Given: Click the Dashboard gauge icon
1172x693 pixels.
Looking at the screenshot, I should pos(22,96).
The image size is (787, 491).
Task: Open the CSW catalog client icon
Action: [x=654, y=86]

----

• TASK INSTRUCTIONS
The data must be printed verbatim, line by line.

• ANSWER SPACE
Given: Click the Dashboard gauge icon
1172x693 pixels.
Looking at the screenshot, I should pos(22,96).
The image size is (787, 491).
Task: Open the CSW catalog client icon
Action: [x=654, y=86]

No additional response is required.